Work required
Scan the records below. List lines holding "computer".

Data under study
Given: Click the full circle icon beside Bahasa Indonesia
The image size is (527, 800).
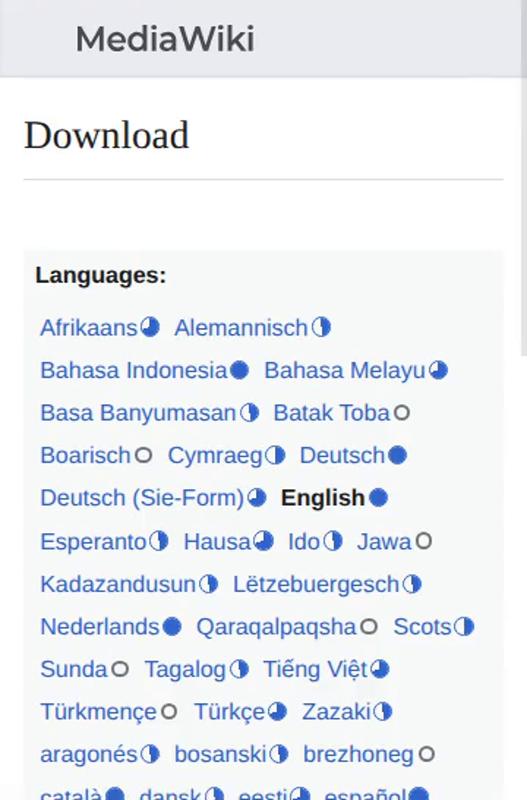Looking at the screenshot, I should (239, 370).
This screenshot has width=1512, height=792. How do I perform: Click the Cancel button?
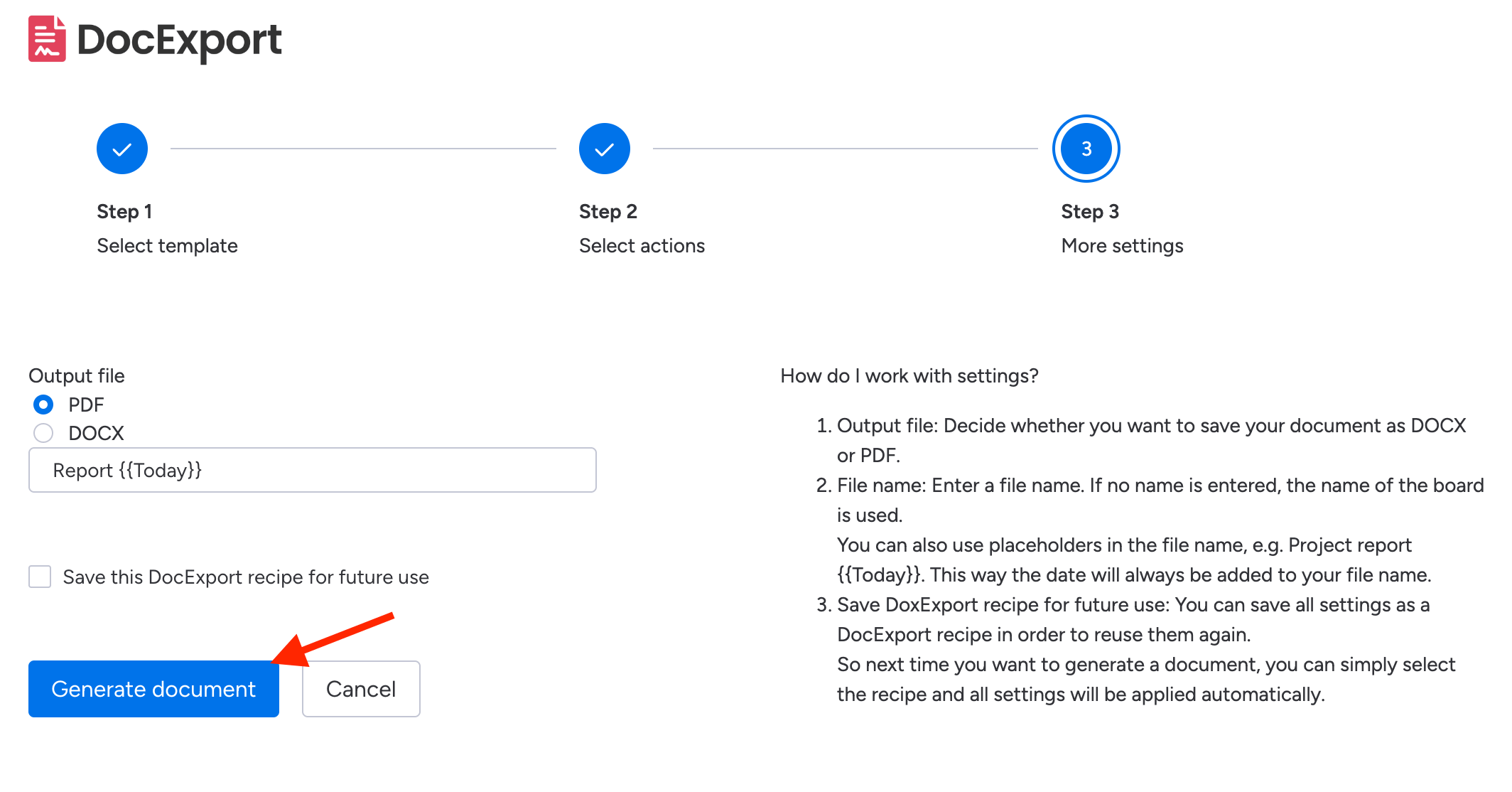[x=360, y=688]
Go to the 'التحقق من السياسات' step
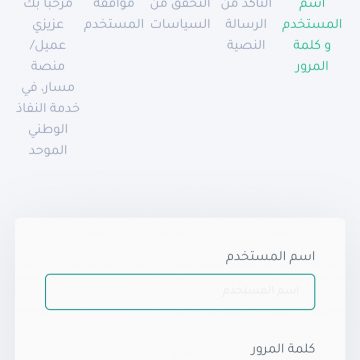360x360 pixels. pos(180,14)
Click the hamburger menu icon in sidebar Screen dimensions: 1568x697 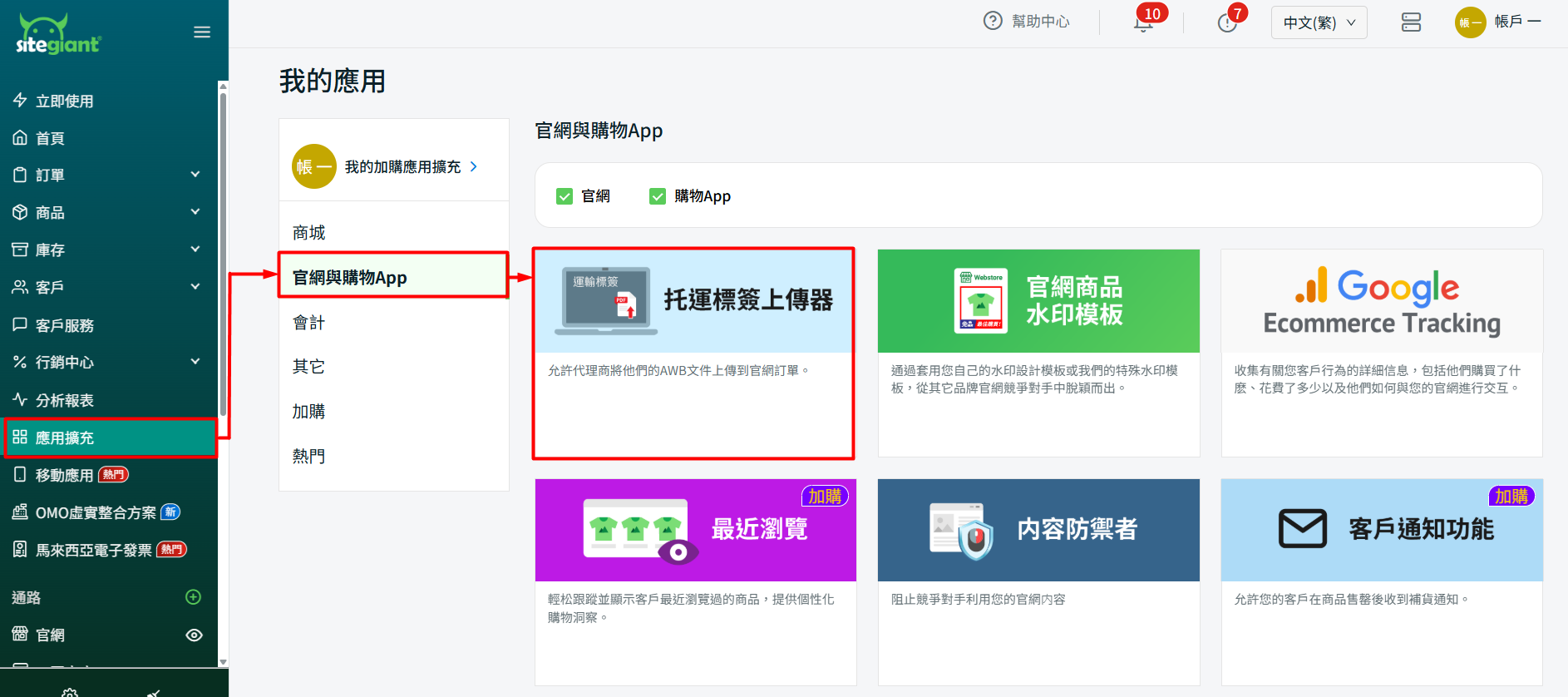click(x=202, y=32)
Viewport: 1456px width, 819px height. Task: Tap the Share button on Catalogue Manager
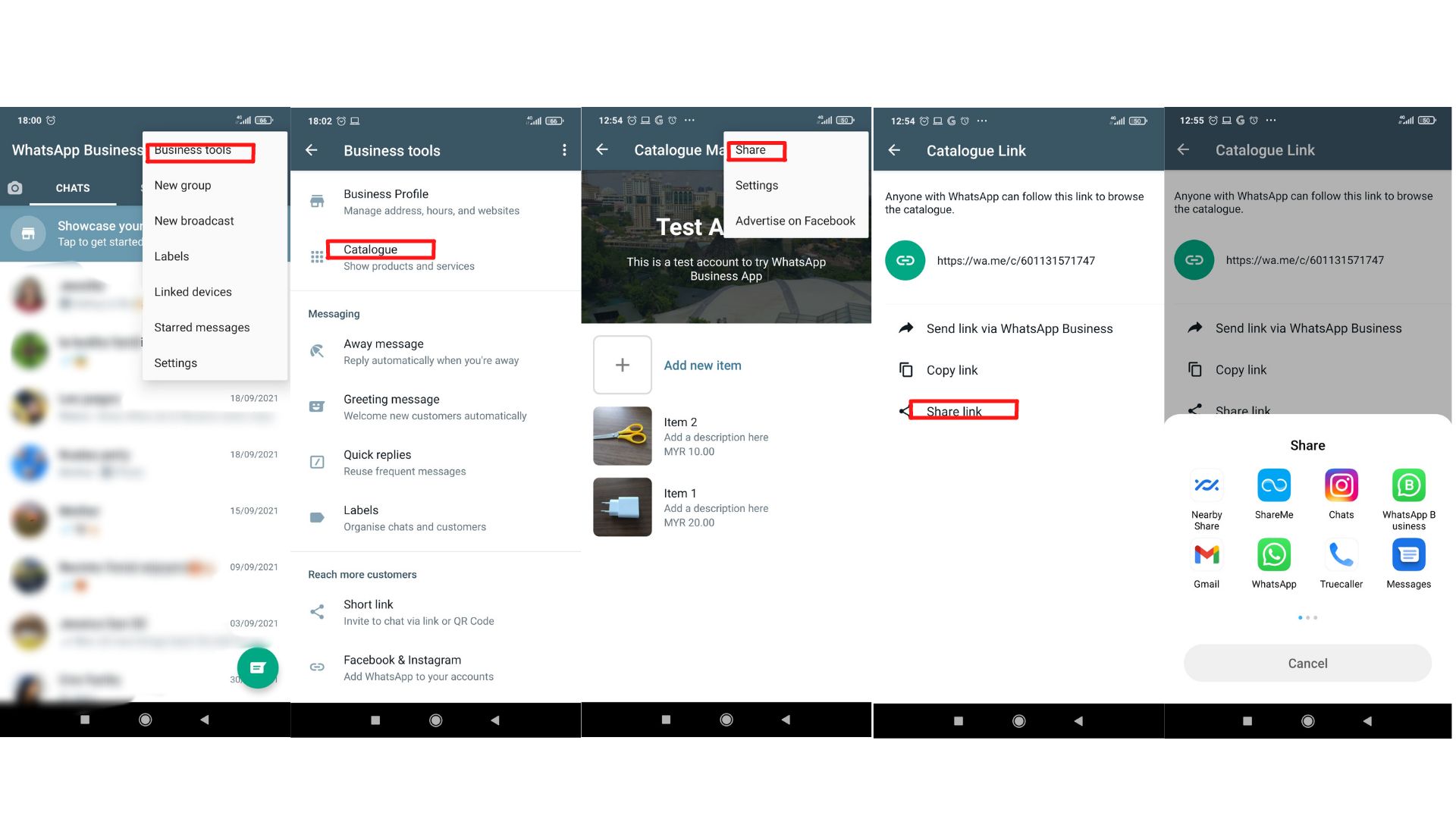coord(752,149)

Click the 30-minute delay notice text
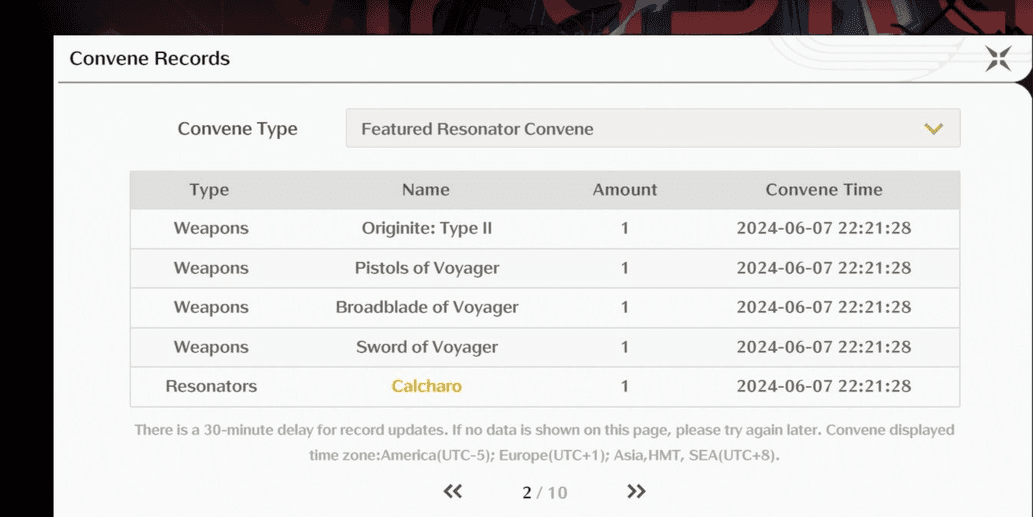tap(544, 443)
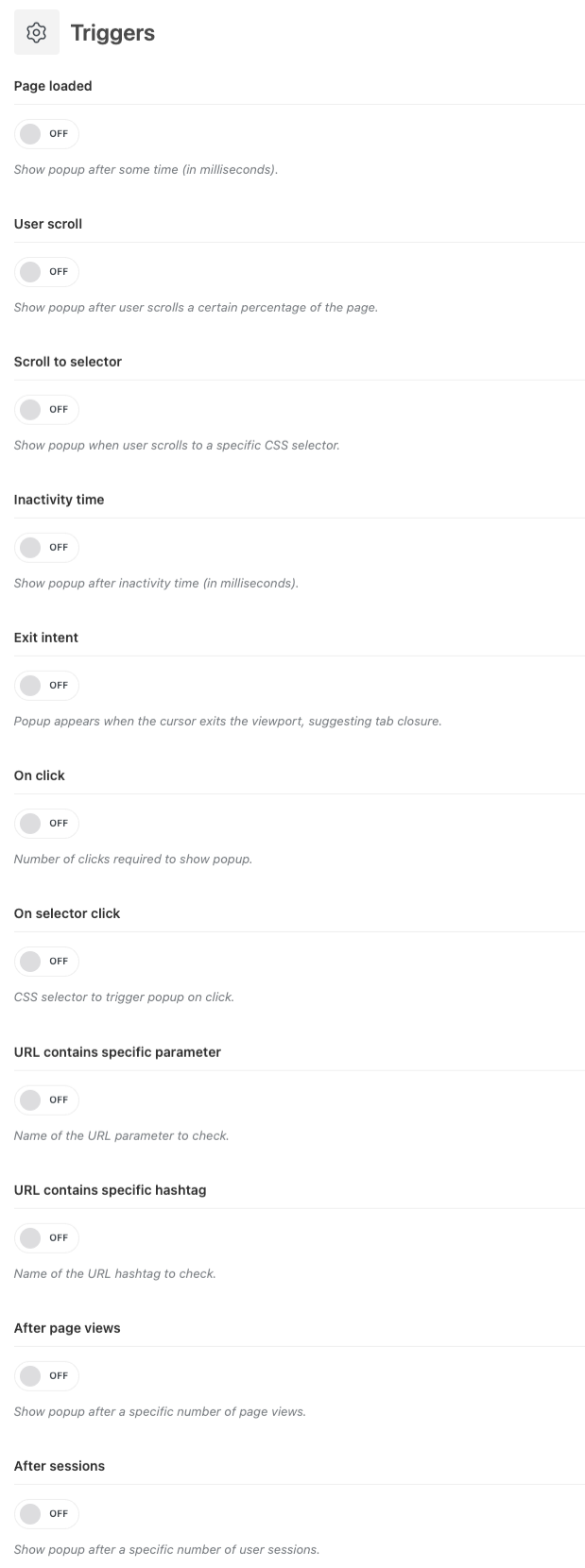This screenshot has width=585, height=1568.
Task: Enable the Scroll to selector toggle
Action: coord(46,410)
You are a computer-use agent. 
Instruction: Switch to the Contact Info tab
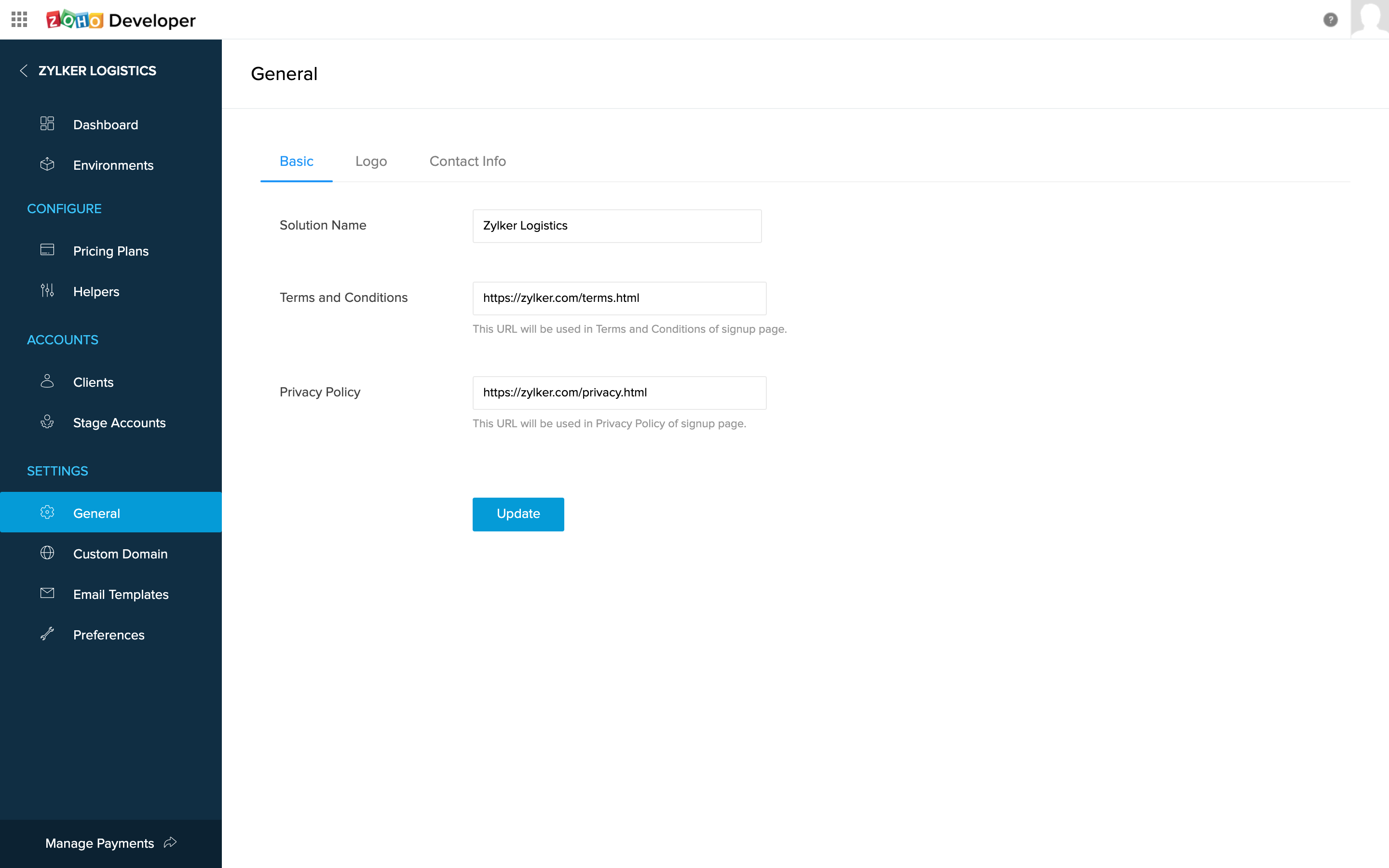coord(467,162)
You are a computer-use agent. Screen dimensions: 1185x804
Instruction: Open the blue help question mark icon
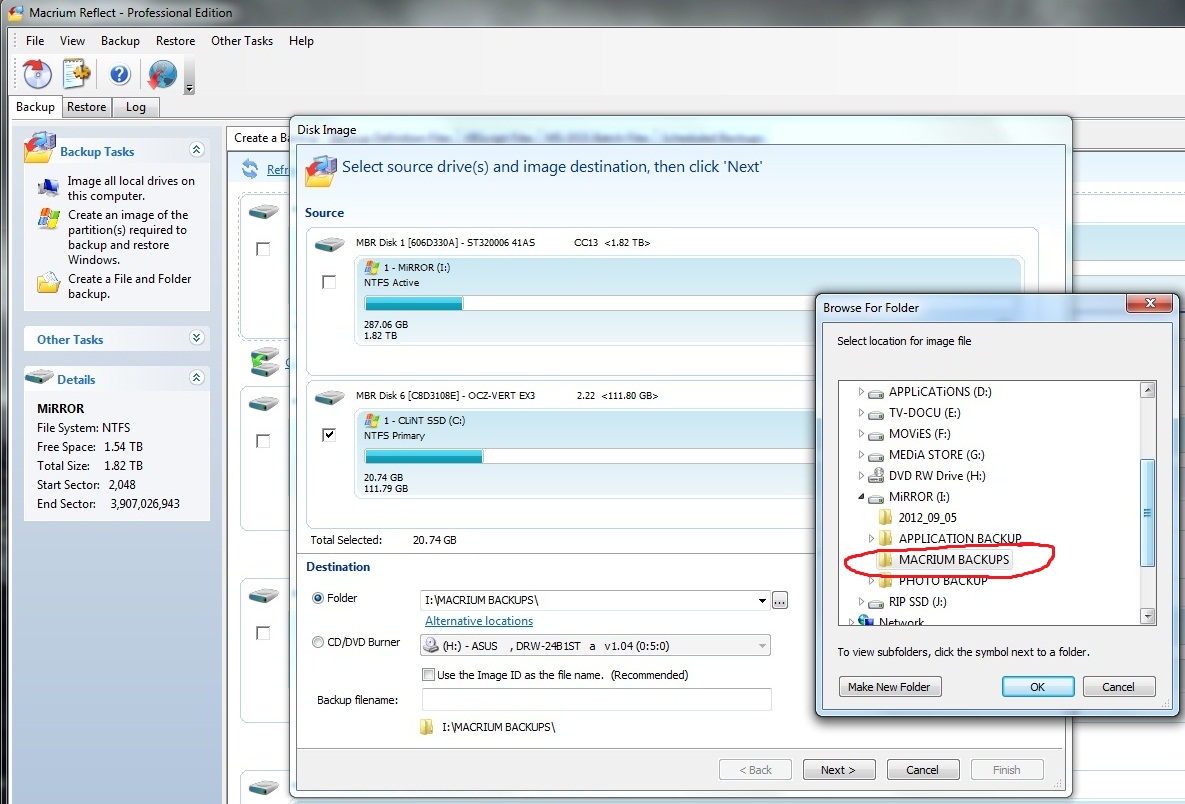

Response below
You are a computer-use agent. 
You are a computer-use agent. Screen dimensions: 1185x804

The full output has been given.